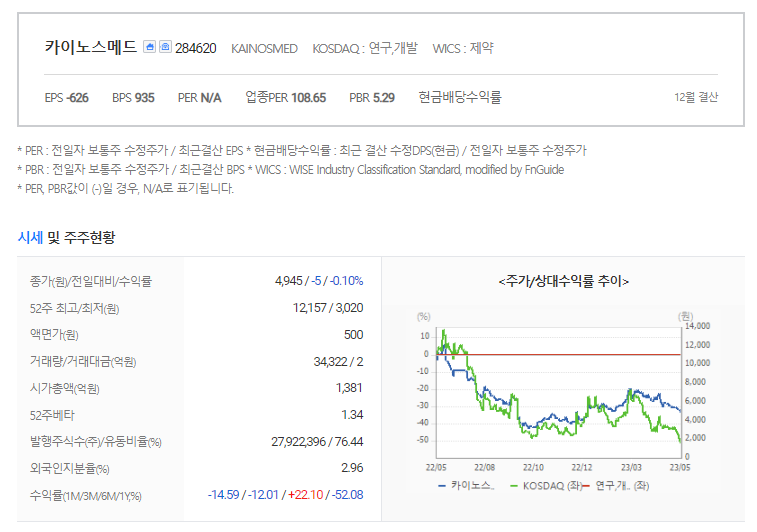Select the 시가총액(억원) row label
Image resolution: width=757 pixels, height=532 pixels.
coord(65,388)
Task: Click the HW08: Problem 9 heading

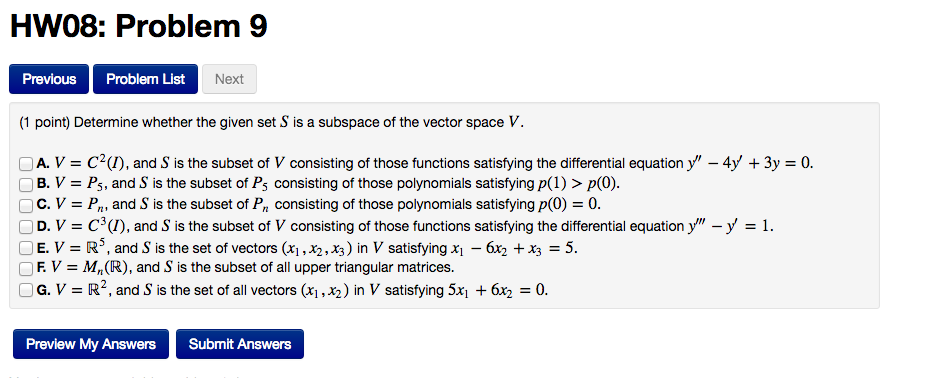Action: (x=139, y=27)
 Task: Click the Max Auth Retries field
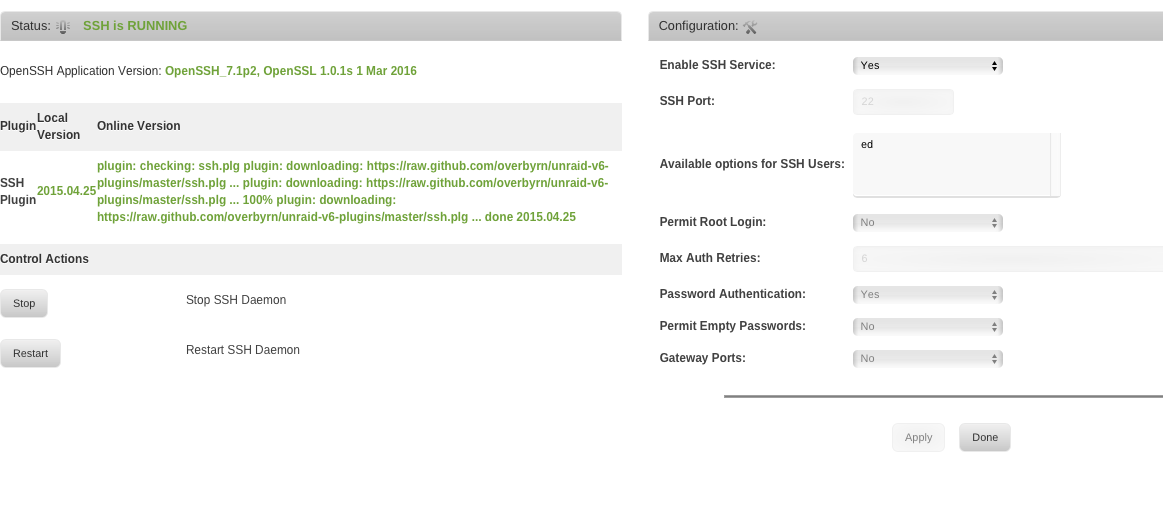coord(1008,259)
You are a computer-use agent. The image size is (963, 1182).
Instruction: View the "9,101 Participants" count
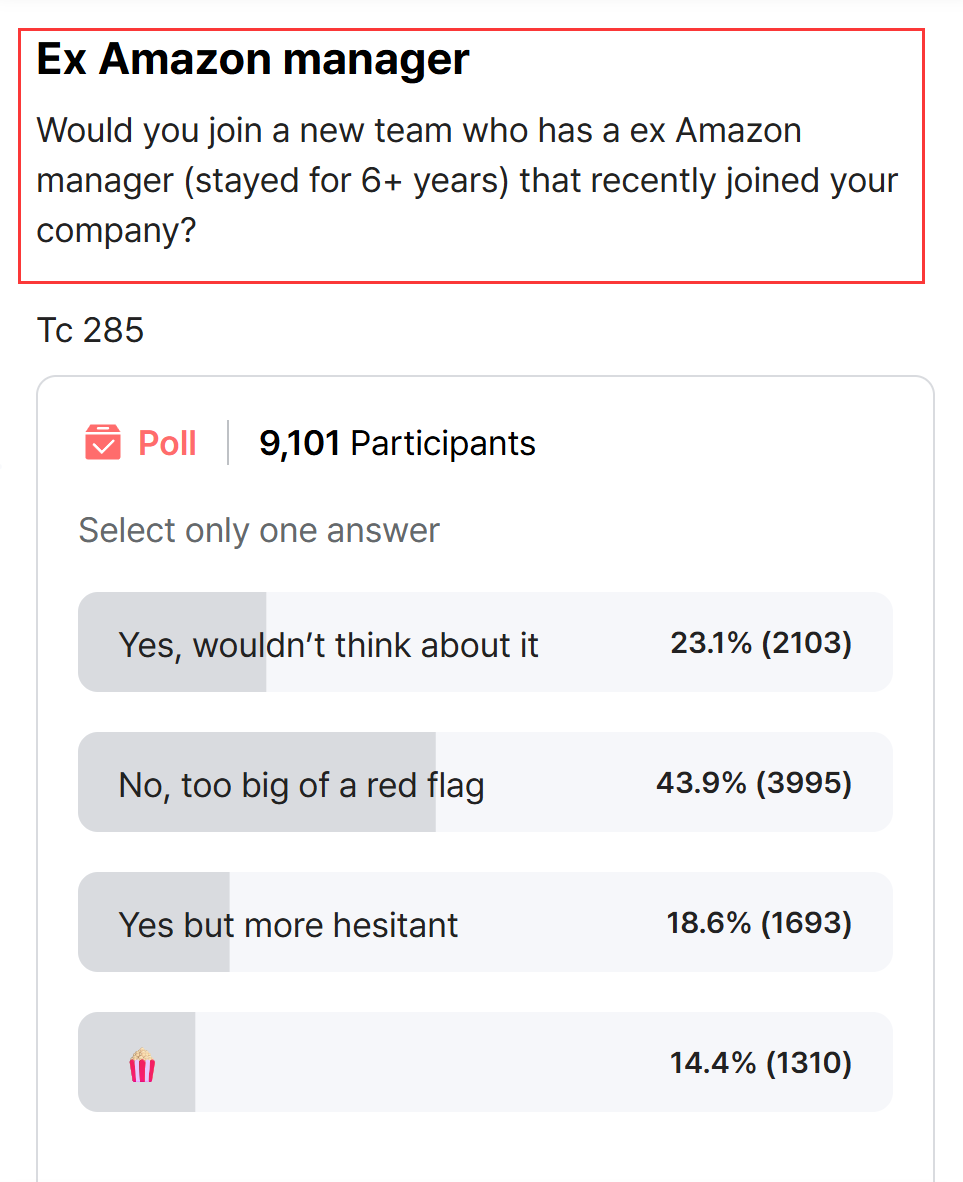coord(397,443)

...

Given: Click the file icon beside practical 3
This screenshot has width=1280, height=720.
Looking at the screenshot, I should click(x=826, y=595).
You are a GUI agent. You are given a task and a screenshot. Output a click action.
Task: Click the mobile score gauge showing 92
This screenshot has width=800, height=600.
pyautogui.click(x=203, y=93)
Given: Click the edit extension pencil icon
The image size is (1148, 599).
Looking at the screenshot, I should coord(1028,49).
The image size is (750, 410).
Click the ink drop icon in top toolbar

==

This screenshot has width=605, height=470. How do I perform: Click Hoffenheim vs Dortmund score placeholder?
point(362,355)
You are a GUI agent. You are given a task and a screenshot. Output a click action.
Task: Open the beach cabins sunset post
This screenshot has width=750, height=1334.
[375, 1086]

Brief:
Please copy out every line in the listing that has the string "icon".

Response to the exercise:
Given: Click the file icon beside practical 3
Given: Click the edit extension pencil icon
Click the ink drop icon in top toolbar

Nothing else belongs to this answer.